--- Tasks to carry out ---
(1) In the passage on the inside view versus the outside view, which organizations does the writer say do a lot of work on issues other than AI risk?
(2) Reproduce everything in the inside view vs outside view passage from "Many capital allocators" down to "socially connected to.", word for word.

Inside View vs Outside View
This document is written mainly, but not exclusively, using publicly available information. In the tradition of active management, I hope to synthesise many pieces of individually well known facts into a whole which provides new and useful insight to readers. Advantages of this are that 1) it is relatively unbiased, compared to inside information which invariably favours those you are close to socially and 2) most of it is legible and verifiable to readers. The disadvantage is that there are probably many pertinent facts that I am not a party to! Wei Dai has written about how much discussion now takes place in private google documents – for example this Drexler piece apparently; in most cases I do not have access to these. If you want the inside scoop I am not your guy; all I can supply is exterior scooping.
Many capital allocators in the bay area seem to operate under a sort of Great Man theory of investment, whereby the most important thing is to identify a guy who is really clever and ‘gets it’. I think there is some merit in this; however, I think I believe in it much less than they do. Perhaps as a result of my institutional investment background, I place a lot more weight on historical results. In particular, I worry that this approach leads to over-funding skilled rhetoricians and those the investor/donor is socially connected to.
Judging organisations on their historical output is naturally going to favour more mature organisations. A new startup, whose value all lies in the future, will be disadvantaged. However, I think that this is the correct approach for donors who are not tightly connected to the organisations in question. The newer the organisation, the more funding should come from people with close knowledge. As organisations mature, and have more easily verifiable signals of quality, their funding sources can transition to larger pools of less expert money. This is how it works for startups turning into public companies and I think the same model applies here. (I actually think that even those with close personal knowledge should use historical results more, to help overcome their biases.)
This judgement involves analysing a large number of papers relating to Xrisk that were produced during 2019. Hopefully the year-to-year volatility of output is sufficiently low that this is a reasonable metric; I have tried to indicate cases where this doesn’t apply. I also attempted to include papers during December 2018, to take into account the fact that I’m missing the last month’s worth of output from 2019, but I can’t be sure I did this successfully.
This article focuses on AI risk work. If you think other causes are important too, your priorities might differ. This particularly affects GCRI, FHI and CSER, who both do a lot of work on other issues which I attempt to cover but only very cursorily.

--- Data segment ---

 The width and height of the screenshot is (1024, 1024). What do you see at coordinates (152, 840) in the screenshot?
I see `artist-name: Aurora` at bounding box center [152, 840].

--- Answers by item number ---
(1) GCRI, FHI and CSER.

(2)
Many capital allocators in the bay area seem to operate under a sort of Great Man theory of investment, whereby the most important thing is to identify a guy who is really clever and ‘gets it’. I think there is some merit in this; however, I think I believe in it much less than they do. Perhaps as a result of my institutional investment background, I place a lot more weight on historical results. In particular, I worry that this approach leads to over-funding skilled rhetoricians and those the investor/donor is socially connected to.